Dartmouth Scholars React to Call to Bar Muslim Immigration


While Donald Trump’s call to ban Muslims from entering the United States continues to dominate the news, three Dartmouth professors say what matters as much as the remarks is the political response they provoke.

Dartmouth Hall Fall 2015

(Photo by Eli Burakian ’00)

Brendan Nyhan, an assistant professor of government, has written and commented extensively on Trump’s apparent immunity to fact checking by the mainstream media and the reluctance of the other Republican presidential candidates to confront him. After Trump’s latest statement, that appears to be changing, Nyhan says.
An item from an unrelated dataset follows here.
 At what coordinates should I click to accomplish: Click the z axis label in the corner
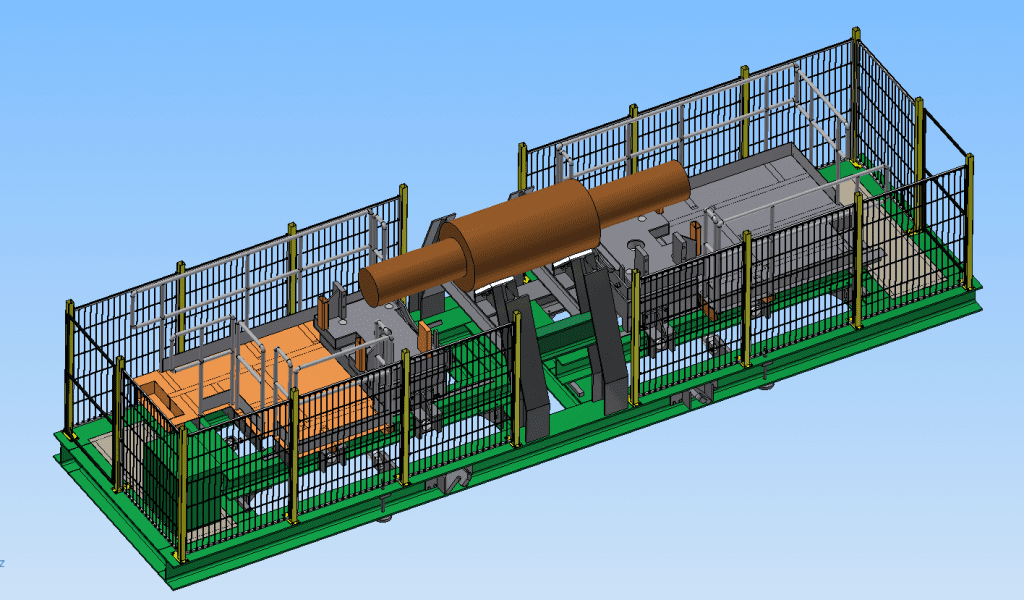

“Trump thrives on conflict and likes to generate press coverage for his own purposes, which often benefits him because critical coverage from the mainstream media isn’t especially persuasive among GOP primary voters. But now that top Republicans are starting to criticize him more aggressively, I think we’ll see his claims face greater scrutiny,” Nyhan says. 

Susannah Heschel, the Eli Black Professor of Jewish Studies at Dartmouth College and chair of the Jewish Studies Program, was preparing to appear at a Boston University forum on combating anti-Islam bigotry when she saw the news alert about Trump’s suggestion of a Muslim immigration ban.
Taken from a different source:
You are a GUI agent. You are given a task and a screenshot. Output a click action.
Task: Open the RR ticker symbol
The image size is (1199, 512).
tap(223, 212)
“Trump has crossed the line that violates the principles of this country legally and morally,” Heschel says.

Religious and political leaders have to make clear to Trump—and to all candidates lashing out at a group based on religion or ethnicity—that such behavior damages the United States, says Heschel, whose work focuses on Jewish-Christian relations in Germany during the 19th and 20th centuries, the history of anti-Semitism, and Jewish views of Islam.
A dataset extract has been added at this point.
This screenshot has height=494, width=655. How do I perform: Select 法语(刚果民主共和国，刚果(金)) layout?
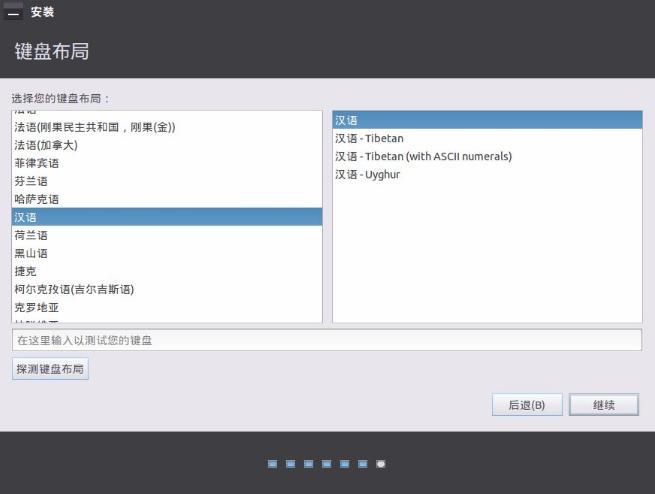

“The issue for me with candidates now is whether they are running for the sake of America or for the sake of their own careers,” she says. “It seems to me that by being silent or being vague in their response to Trump, they show that they are more interested in their own careers than they are in the health and prosperity and future of the United States.”

Denunciation of Trump from political leaders across the spectrum was rapid. Republican presidential rival Jeb Bush suggested Trump was “unhinged,” former Vice President Dick Cheney, a Republican, said Trump’s proposal “goes against everything we believe in,” and the Obama administration said such reckless statements disqualify Trump for the presidency.

Benjamin Valentino, an associate professor of government, says the wide coverage of Trump’s remarks about Muslim immigration does not reflect a shift in American political opinion.

“It’s important to keep this in perspective. The vast majority of Americans don’t agree with this kind of demagoguery,” says Valentino, whose work focuses on the causes and prevention of atrocities. Of greater concern, he says, is the effect anti-immigrant rhetoric has on the country’s willingness to respond to the Syrian refugee crisis.

“It’s very disappointing to me because we’ve set up this really tragic situation where people who are just trying to flee from violence and war—most of whom are women and children—are being labeled as terrorists and, as a result, they are not going to find places to go,” he says.

“The No. 1 lesson from the Holocaust about what the world can and should do—what our moral responsibilities are in cases of widespread, targeted attacks on civilian populations—is to support those people who are just trying to flee from violence and war.”